Direction 1 | In the excerpt on the "Political Showman at Home," rewrite the paragraph that begins "The show-cloth is a drawing" as a short bulleted list that keeps its main facts.
Direction 2 | Print the Political Showman excerpt word for word, from "The animals, the" up to and including "and cocked hat.".

Excerpt |
In the “Political Showman at Home,” with twenty-four cuts by Cruikshank, the satire is biting, and the ideas are plentiful. The showman, by way of introduction, addresses his readers: “Ladies and gentlemen, walk up! walk up! and see the curiosities and creatures—all alive! alive O! Walk up! now’s your time! Only a shilling. Please to walk up!
“Here is the strangest and most wonderful artificial cabinet in Europe!—made of nothing—but lackerd brass, turnery, and papier mâchée—all fret work and varnish, held together by steel points! Very crazy, but very curious!
“Please to walk in, ladies and gentlemen—it’s well worth seeing! Here are the most wonderful of all wonderful living animals. Take care! Don’t go within their reach—they mind nobody but me! A short time ago they got loose, and, with some other vermin that came from their holes and corners, desperately attacked a lady of quality; but, as luck would have it, I and my ‘four-and-twenty men’ happened to come in at the very moment: we pull’d away, and prevented ‘em from doing her a serious mischief. Though they look tame, their vicious dispositions are unchanged. If anything was to happen to me, they’d soon break out again, and show their natural ferocity. I’m in continual danger from ‘em myself; for if I didn’t watch’em closely, they’d destroy me. As the clown says, ‘there never was such times,’—so there’s no telling what tricks they may play yet.
“Ladies and gentlemen,—these animals have been exhibited at Court before the king and all the royal family! Indeed, His Majesty is so fond of ‘em, that he often sees’em in private, and feeds ‘em; and he is so diverted by’em, that he has been pleased to express his gracious approbation of all their motions. But they’re as cunning as the old one himself! Bless you, he does not know a thousandth part of their tricks. You, ladies and gentlemen, may see’em just as they are!—the Beasts and Reptiles—all alive! alive O! and the Big Booby—all a-light! a light O!
“Walk in, ladies and gentlemen! walk in! just a-going to begin. Stir ‘em up! stir ‘em up there with the long pole.
“Before I describe the animals, please to look at the show-cloth opposite—”
The show-cloth is a drawing of the transparency “exhibited by William Hone during the illumination commencing on the 11th and ending on the 15th of November, 1820, in celebration of the victory obtained by the press for the liberties of the people, which had been assailed in the person of the Queen; the words, ‘Triumph of the Press,’ being displayed in variegated lamps as a motto above it On the 29th, when the Queen went to St. Paul’s, it was again exhibited, with Lord Bacon’s immortal words, ‘Knowledge is power,’ displayed in like manner. The transparency was painted by Mr. George Cruikshank.”
The animals, the beasts and reptiles, are political figures. The crocodile wears the Lord Chancellor’s wig, the black rats are lawyers, the scorpion has the Duke’s nose and cocked hat.

Supplied records |
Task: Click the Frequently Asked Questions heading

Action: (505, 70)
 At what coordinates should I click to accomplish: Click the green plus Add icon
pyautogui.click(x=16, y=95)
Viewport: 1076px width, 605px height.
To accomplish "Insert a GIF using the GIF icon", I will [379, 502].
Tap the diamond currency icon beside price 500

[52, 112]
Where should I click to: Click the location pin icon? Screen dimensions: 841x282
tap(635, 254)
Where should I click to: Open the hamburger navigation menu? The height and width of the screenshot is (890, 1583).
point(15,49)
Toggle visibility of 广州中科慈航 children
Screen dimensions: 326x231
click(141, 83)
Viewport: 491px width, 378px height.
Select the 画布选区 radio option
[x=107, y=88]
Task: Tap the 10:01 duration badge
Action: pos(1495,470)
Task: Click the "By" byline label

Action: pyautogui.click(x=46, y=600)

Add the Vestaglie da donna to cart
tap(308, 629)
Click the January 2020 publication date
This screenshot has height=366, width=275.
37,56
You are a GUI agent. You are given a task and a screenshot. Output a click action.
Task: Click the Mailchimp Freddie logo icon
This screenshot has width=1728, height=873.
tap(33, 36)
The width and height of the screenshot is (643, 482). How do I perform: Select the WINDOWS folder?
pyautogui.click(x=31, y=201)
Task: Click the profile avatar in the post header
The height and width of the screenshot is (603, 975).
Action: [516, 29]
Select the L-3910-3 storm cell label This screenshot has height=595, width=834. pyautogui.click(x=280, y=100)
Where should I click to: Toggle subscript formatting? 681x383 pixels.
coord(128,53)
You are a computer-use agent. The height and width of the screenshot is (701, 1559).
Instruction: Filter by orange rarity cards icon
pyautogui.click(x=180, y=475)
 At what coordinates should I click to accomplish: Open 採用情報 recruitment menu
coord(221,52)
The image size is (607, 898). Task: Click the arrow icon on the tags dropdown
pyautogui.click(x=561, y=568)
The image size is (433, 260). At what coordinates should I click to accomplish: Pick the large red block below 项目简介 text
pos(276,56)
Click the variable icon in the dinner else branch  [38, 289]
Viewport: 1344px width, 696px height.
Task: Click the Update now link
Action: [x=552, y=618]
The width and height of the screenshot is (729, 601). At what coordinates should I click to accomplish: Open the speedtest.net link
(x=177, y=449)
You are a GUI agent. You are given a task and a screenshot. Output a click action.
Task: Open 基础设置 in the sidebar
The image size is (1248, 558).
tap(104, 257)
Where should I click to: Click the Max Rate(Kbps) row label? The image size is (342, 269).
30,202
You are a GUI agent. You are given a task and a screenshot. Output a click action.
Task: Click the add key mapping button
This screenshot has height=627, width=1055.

Full output 1 |
- The show-cloth depicts a transparency that William Hone exhibited during the illumination of November 11–15, 1820.
- The illumination celebrated the press's victory for the people's liberties, which had been attacked in the person of the Queen.
- "Triumph of the Press" was shown in variegated lamps as a motto above it.
- On the 29th, when the Queen went to St. Paul's, it was shown again, with Lord Bacon's words "Knowledge is power" displayed the same way.
- George Cruikshank painted the transparency.

Full output 2 |
The animals, the beasts and reptiles, are political figures. The crocodile wears the Lord Chancellor’s wig, the black rats are lawyers, the scorpion has the Duke’s nose and cocked hat.